A local resident looks from a window in Kyauktaw in Myanmar’s Rakhine state on May 14, 2023, as Cyclone Mocha's crashes ashore. (Photo: AFP)
Packing winds of up to 195 kilometres (120 miles) per hour Mocha hit between Cox's Bazar and Myanmar's Sittwe, the office said.
The US Joint Typhoon Warning Center earlier said Mocha was packing winds up to 140 knots, or 259 kph, equivalent to a category 5 hurricane on the Saffir-Simpson Hurricane Wind Scale.
"The wind is getting stronger at the moment," rescue worker Kyaw Kyaw Khaing told AFP earlier from Myanmar's Pauktaw, about 25 kilometres inland from Sittwe, and where he said around 3,000 people had arrived to seek shelter.
"We distributed enough food for one or two meals to the people evacuated to temporary shelters.
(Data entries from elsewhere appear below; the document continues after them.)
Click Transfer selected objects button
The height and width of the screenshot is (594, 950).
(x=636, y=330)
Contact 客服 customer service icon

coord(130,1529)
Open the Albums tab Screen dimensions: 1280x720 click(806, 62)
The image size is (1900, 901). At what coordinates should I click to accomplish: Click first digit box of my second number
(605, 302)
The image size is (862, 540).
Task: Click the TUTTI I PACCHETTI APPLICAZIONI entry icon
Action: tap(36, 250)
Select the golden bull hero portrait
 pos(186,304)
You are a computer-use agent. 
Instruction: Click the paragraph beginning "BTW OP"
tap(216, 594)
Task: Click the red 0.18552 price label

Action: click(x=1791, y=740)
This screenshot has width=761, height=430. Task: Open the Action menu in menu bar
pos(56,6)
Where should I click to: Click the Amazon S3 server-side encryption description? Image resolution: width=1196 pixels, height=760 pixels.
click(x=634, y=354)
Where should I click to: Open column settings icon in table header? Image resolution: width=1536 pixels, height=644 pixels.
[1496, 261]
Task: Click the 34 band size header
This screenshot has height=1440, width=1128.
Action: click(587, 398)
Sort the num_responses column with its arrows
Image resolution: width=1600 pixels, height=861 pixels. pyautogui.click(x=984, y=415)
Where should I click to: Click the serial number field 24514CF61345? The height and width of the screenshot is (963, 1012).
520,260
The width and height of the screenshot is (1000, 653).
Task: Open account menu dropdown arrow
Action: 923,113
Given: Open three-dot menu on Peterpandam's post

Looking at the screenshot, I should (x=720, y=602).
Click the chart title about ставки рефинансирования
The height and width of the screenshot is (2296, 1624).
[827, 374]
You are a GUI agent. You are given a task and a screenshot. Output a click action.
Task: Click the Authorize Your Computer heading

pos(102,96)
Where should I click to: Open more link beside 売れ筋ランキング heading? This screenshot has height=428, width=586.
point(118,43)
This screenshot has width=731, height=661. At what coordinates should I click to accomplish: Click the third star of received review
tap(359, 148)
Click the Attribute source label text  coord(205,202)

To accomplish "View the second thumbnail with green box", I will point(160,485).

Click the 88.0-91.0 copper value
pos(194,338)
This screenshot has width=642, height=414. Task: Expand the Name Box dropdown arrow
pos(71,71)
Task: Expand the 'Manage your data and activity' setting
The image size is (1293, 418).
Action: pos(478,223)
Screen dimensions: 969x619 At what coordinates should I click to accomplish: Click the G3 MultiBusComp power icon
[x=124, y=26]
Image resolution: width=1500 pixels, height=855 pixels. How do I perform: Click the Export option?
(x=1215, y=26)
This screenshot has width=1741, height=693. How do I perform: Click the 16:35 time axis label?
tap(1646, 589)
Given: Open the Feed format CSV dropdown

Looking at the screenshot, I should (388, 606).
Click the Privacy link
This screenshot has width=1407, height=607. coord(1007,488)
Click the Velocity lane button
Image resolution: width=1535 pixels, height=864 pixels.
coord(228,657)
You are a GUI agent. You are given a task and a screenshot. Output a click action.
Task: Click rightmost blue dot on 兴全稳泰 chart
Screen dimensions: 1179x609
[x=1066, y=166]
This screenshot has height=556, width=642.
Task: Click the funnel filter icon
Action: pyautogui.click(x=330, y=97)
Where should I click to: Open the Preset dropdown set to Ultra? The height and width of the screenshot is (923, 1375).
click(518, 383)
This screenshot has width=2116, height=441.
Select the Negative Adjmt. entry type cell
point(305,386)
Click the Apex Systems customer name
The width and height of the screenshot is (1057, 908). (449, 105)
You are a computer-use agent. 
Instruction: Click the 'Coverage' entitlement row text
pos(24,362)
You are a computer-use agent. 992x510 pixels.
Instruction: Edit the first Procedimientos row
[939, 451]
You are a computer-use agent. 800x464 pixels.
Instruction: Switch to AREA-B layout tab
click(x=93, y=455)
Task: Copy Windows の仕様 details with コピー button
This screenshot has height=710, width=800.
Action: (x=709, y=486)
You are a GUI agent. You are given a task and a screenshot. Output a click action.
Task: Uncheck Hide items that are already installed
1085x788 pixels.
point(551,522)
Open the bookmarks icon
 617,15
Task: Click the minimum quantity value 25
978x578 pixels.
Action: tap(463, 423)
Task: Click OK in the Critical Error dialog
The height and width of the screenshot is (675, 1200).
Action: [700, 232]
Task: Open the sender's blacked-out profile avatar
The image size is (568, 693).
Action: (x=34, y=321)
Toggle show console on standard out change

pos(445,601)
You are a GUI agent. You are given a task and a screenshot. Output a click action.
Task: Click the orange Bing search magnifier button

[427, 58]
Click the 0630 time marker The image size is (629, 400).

I don't think we will be able to send any food today due to the weather."
Thousands left Sittwe on Saturday, packing into trucks, cars and tuk-tuks and heading for higher ground inland as meteorologists warned of a storm surge of up to 3.5 metres (11 feet).
A media account run by junta authorities in Rakhine showed what it said were trees downed over a road near Sittwe.
"We are not OK because we didn't bring food and other things to cook," said Maung Win, 57, who spent the night in a shelter in Kyauktaw town. "We can only wait to get food from people's donations."
Bangladeshi authorities moved 190,000 people in Cox's Bazar and nearly 100,000 in Chittagong to safety, divisional commissioner Aminur Rahman told AFP late Saturday.
The rain and wind were felt in Myanmar's commercial hub Yangon, around 500 kilometres away, residents said Sunday.